Bien sûr et c’est pourquoi ce rapport est lui-même fortement contesté. Pour autant, il est un chiffre révélateur de la menace de refroidissement du moteur britannique : c’est la chute des investissements dans l’automobile britannique qui vient de se produire. D’un tiers en 2017. Ennuyeux cette chute sur un marché qui emploie près de 170 000 salariés à la fabrication et quatre fois plus avec les emplois de sous-traitance et ceux qui sont induits. En tout cas, c’est un  signe que les consommateurs outre-Manche sont hésitants. Voilà pourquoi d’ailleurs le patronat britannique presse lui aussi Londres et Bruxelles de clarifier au plus vite la situation

Mais comment accélérer des négociations sans perspectives favorables ? 

C’est bien le dilemme auquel sont confrontée les dirigeants britanniques…Chaque jour qui passe fait grimper imperceptiblement le degré de pessimisme, sans apporter la moindre éclaircie. Et avec cela, il y a toute une génération, celle des jeunes britanniques qui voit majoritairement son salut hors du Royaume Uni.

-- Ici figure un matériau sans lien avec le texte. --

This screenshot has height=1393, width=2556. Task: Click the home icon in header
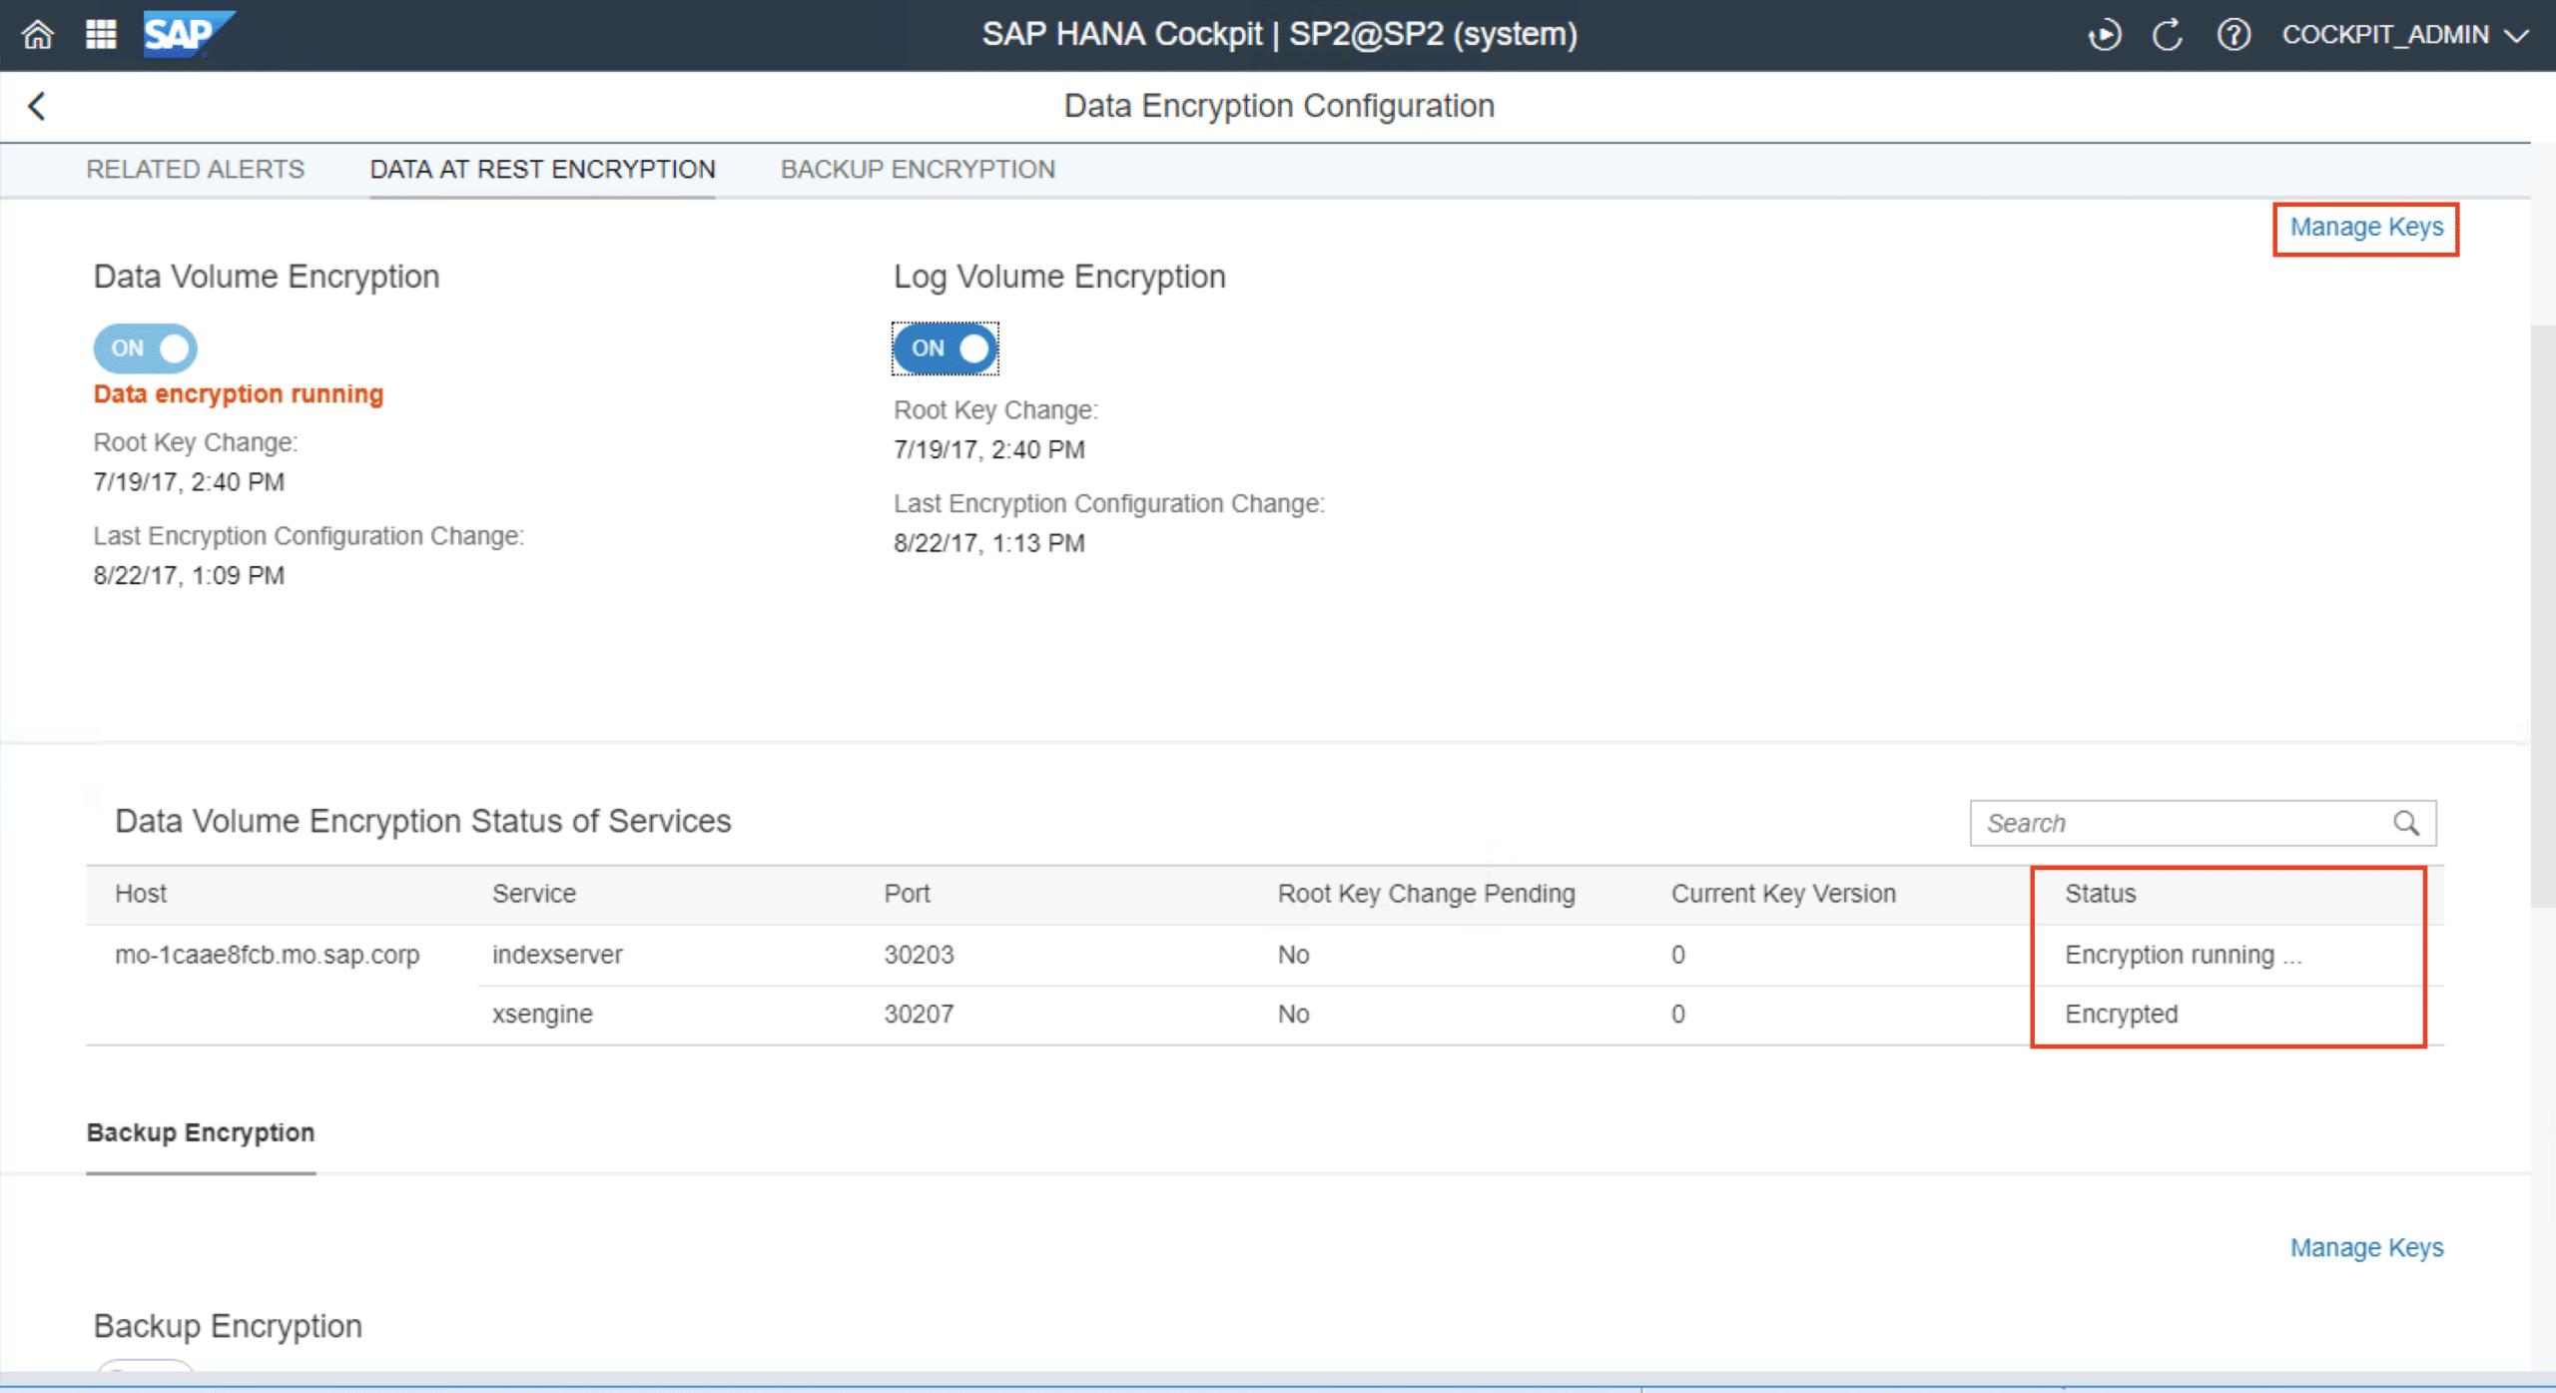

Une majorité est convaincue que la situation économique va se dégrader outre-Manche…Le tiers de ces jeunes redoutant les effets du Brexit, regarde ailleurs…Pour l’essentiel en direction des Etats-Unis et des pays anglophones, d'après un sondage de la société Censuswide. Fort peu vers la France… Ils s’éloignent de l’Europe comme quelque 2300 universitaires européens viennent de s’éloigner du Royaume Unis en quittant  les universités britanniques l’année dernière, à quoi il faut ajouter une chute de 5 % des inscriptions à la rentrée précédente. Il s'agit d'une désaffection  qui risque de se payer par des déficits de personnels qualifiés dans les prochaines années. Et voilà un problème de plus pour l’économie britannique.